Financial tech startup Brigit, an app that gives economic advice to users, came to Baruch College to give a class on making good economic choices and planning for the future.
Brigit is a year-old financial tech startup, and its mission, according to the company’s website, is to help people with their financial problems.
Brigit’s money protection service aims to put cash into peoples’ overdrawn accounts to stop them from getting overdraft fees.
Vsevolod Filippov, a current Brigit intern and a senior at Baruch, planned the event. When asked what he hoped students would learn from the presentation, he said that a lot of students have problems budgeting their money and he wanted this presentation to help students better plan for their futures.
The financial literacy workshop focused on budgeting money, managing cash and investing money for the future. Brigit’s co-founder and Chief Risk Officer Len Kunin led the workshop.
Kunin spoke about what students can do now to start saving for retirement. He spoke of the importance of saving for retirement early on, particularly for people currently in their 20s or younger. He also explained that one-third of senior citizens are living entirely off of their social security checks and the social security program will most probably be over by the time today’s young people retire.

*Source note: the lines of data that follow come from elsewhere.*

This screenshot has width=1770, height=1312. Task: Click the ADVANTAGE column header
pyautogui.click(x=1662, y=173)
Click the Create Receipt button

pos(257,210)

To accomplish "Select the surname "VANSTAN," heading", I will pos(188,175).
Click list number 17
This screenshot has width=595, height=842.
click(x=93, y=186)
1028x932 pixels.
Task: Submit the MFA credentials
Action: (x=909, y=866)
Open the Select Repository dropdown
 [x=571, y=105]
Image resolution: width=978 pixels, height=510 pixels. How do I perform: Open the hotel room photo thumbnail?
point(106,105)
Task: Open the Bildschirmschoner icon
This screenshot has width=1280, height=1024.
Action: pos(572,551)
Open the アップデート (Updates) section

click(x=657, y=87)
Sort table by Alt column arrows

Kunin recommended that for every dollar of income that people plan to live off of during their retirement, they should save $15.
When spending money, Kunin advised that students should think of the short term and the long term benefits that they would get out of their purchases.
Kunin explained the importance of setting financial goals as early as possible to achieve them in the long run. He recommended Brigit’s website myhiddenfees.com as a way of checking possible fees a person might have in order to avoid them in the future and to track where their money is going.
Kunin also spoke about building credit scores. He advised students to get credit cards as soon as they can, to make small purchases on the credit cards and to pay them off on time to increase their scores.
Kunin explained the issues with having credit card debt and how people should not build up their debt with credit card companies. He said that people should “stay on the business side, not on the victim side” with credit card companies by paying their bills on time and not paying interest on overdue charges.
Kunin told students that by paying their credit card bills on time and getting a low utilization ratio, they can easily increase their credit scores, which will benefit them when they apply for loans in the future.
In terms of emergency funds, Kunin said that the general rule is for a single person to save six months of salary for emergencies, while a married person should save three months of salary. To be an investor, “you must think long term and not rush or panic” when small changes in the market occur, said Kunin.
For investment products, he recommended products that say “index funds” and charge a very small fee as opposed to the free ones that he says are actually the most expensive products.
Kunin compared the different retirement plans, the 401K, the IRA and the Roth IRA, and what each plan offers.
He also spoke about the differences in the federal taxes and state taxes that are taken from each retirement program and how they are removed from the program at different times.
Kunin warned that the money invested in these retirement programs becomes illiquid, charging high withdrawal fees.
He said that although students do not have much disposable income to put away for the future, even investing a small sum into a retirement program each year from now on will be beneficial in the longterm because the money gains interest each year it remains in the fund.